Breath is the bridge which connects life to consciousness, which unites your body to your thoughts. ~ Thich Nhat Hanh

Breathing. Seems simple enough, but most of us do not breathe correctly or efficiently. We all know breath is needed to live but do you know what it does for a body? for a mind? for a spirit? Here is the condensed list of benefits:

  • Gives you more energy
  • Reduces mental and physical fatigue therefore reducing the need for stimulants and drugs
  • Eliminates toxins and waste
  • Improves blood circulation, relieves congestion, increases supply of blood to muscles and bones
  • Increases oxygen and nutrient supply to all the cells of the body. The brain and eyes need much oxygen!
  • Correct breathing (depending on technique) can calm or stimulate the central nervous system and balance the brain hemispheres
  • Better breathing opens up and balances the subtle energies of the body
  • Using the diaphram with proper breath massages the internal organs improving their function.
  • Facilitates the movement of the lymph throughout the body which eliminates toxins and improves the immune system
  • Shallow breathing puts stress on the organs of elimination
  • Along with a balanced alkaline diet, toxic carbon dioxide will be eliminated more readily through the breath
  • Improves the appearance of the skin, reduces wrinkles thanks to better blood circulation
  • Relax deeper
  • Recover faster from stress, exertion and injury
  • Reduces muscular spasm, tension, adhesions, and fibrosity

Feel like improving your breathing? Here are three options to activate relaxation and quiet your mind.
The yogic breath Sit with your neck, head, and spine in alignment. Place your hands on your chest and breath in and out through your nose, feeling your chest expand. Repeat 3-4 times. Now place your hands on your belly and inhale through your nostrils, letting your belly expand with air. Exhale through your nose and press in slightly with your hands. Repeat 3-4 times. Next, place your left palm on your chest and your right palm on your belly. As you inhale through your nose let your belly expand and then bring your breath up into your chest, feeling your ribs expand. Exhale through your nose, releasing your breath from your chest, then your stomach. Repeat 3-4 times. Now close your eyes, rest your hands on your lap, and repeat 10 times. 

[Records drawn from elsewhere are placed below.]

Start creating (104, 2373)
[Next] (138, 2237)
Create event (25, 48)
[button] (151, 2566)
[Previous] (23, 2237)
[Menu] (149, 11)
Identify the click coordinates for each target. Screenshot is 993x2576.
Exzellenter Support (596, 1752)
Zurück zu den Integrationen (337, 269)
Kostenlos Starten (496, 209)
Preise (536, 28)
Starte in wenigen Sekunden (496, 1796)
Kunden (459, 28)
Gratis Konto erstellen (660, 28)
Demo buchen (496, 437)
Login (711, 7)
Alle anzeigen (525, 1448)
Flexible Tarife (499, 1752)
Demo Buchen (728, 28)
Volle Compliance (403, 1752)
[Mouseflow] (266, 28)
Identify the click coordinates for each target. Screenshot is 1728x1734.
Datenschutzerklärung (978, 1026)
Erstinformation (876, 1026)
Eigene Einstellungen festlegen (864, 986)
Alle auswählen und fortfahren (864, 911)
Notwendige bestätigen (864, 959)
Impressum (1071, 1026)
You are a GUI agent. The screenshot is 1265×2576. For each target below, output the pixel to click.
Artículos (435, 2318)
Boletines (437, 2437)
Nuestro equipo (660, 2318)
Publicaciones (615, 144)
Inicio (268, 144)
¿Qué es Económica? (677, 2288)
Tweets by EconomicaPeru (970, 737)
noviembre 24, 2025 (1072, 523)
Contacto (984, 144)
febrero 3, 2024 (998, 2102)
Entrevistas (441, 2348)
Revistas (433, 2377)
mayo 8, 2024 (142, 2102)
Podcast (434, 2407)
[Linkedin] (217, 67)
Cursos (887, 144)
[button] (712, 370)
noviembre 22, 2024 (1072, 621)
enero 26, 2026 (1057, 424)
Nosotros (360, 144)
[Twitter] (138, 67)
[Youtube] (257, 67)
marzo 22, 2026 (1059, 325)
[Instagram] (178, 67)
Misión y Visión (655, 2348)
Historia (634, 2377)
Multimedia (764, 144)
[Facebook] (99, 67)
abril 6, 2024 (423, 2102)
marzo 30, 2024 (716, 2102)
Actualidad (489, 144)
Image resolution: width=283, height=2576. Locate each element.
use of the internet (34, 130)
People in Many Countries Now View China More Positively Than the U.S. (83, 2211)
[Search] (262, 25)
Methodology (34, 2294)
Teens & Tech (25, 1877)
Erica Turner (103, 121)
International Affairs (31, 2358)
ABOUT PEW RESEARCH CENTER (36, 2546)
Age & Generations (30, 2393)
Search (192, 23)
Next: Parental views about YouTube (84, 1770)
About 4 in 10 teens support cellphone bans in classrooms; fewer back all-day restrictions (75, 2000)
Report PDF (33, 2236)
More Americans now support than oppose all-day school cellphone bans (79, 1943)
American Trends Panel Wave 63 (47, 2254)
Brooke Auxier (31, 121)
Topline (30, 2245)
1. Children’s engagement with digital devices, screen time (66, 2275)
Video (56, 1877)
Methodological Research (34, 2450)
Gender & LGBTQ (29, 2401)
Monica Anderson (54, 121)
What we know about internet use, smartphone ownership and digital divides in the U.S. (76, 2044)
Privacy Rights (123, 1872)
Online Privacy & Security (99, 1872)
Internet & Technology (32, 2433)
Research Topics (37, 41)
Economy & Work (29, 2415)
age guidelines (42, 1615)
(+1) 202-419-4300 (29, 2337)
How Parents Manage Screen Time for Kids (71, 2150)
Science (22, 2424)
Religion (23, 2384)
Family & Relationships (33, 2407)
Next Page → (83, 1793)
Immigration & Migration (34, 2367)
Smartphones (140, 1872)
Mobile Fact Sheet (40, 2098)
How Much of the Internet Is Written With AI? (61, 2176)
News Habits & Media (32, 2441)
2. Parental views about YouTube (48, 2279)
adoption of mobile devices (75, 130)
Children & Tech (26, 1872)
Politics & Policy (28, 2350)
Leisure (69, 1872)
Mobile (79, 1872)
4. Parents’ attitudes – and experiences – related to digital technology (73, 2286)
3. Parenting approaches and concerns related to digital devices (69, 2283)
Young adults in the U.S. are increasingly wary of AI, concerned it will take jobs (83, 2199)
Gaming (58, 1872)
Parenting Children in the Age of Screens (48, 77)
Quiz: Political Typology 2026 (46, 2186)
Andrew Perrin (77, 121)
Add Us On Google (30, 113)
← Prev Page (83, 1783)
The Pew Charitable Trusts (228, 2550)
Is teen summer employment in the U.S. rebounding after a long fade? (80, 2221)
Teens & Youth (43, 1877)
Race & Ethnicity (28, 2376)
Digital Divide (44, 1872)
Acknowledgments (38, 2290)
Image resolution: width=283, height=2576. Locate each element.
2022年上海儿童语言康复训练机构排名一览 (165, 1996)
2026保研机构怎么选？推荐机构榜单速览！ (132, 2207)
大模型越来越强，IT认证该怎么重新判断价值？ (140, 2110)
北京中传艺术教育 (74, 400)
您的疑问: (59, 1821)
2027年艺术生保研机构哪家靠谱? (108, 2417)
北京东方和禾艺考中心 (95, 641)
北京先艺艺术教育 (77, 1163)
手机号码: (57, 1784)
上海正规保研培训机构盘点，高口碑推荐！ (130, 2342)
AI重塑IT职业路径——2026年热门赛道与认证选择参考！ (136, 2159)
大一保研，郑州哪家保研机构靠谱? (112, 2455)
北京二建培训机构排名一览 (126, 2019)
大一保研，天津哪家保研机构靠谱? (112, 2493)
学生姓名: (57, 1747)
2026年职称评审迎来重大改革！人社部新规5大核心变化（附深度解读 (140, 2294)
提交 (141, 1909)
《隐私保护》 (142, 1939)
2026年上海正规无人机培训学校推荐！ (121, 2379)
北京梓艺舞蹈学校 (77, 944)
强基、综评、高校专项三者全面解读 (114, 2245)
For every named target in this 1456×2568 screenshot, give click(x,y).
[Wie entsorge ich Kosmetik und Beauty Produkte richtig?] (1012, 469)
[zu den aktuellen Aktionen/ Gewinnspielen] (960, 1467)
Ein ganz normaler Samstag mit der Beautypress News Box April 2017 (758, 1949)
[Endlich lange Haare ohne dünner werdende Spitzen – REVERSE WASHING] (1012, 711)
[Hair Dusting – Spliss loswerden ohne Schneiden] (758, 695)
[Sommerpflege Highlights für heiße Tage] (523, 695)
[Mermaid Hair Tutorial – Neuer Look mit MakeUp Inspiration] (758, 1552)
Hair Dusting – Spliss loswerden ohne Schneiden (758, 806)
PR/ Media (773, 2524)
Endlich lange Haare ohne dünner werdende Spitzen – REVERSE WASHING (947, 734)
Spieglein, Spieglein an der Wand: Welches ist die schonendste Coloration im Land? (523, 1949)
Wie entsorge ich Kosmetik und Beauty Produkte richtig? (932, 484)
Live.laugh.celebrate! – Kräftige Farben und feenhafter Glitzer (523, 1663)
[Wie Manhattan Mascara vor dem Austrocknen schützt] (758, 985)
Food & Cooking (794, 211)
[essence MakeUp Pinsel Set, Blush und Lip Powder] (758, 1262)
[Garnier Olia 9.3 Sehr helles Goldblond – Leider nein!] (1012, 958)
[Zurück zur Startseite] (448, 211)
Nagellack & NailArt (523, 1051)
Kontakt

Alternate nostril breathing Place your right index finger and middle finger on the bridge of your nose. Close the right nostril with your thumb, inhale and at the top of the inhalation, close your left nostril with your ring finger. Release your thumb and exhale through the right nostril. Inhale through the right nostril and at the top of the exhalation close the right side with your thumb. Release your ring finger from your left nostril. Repeat 6-12 times.

Left nostril breathing Close your right nostril. Breathe in through your left nostril and out through your left nostril. Repeat this 10-20 times.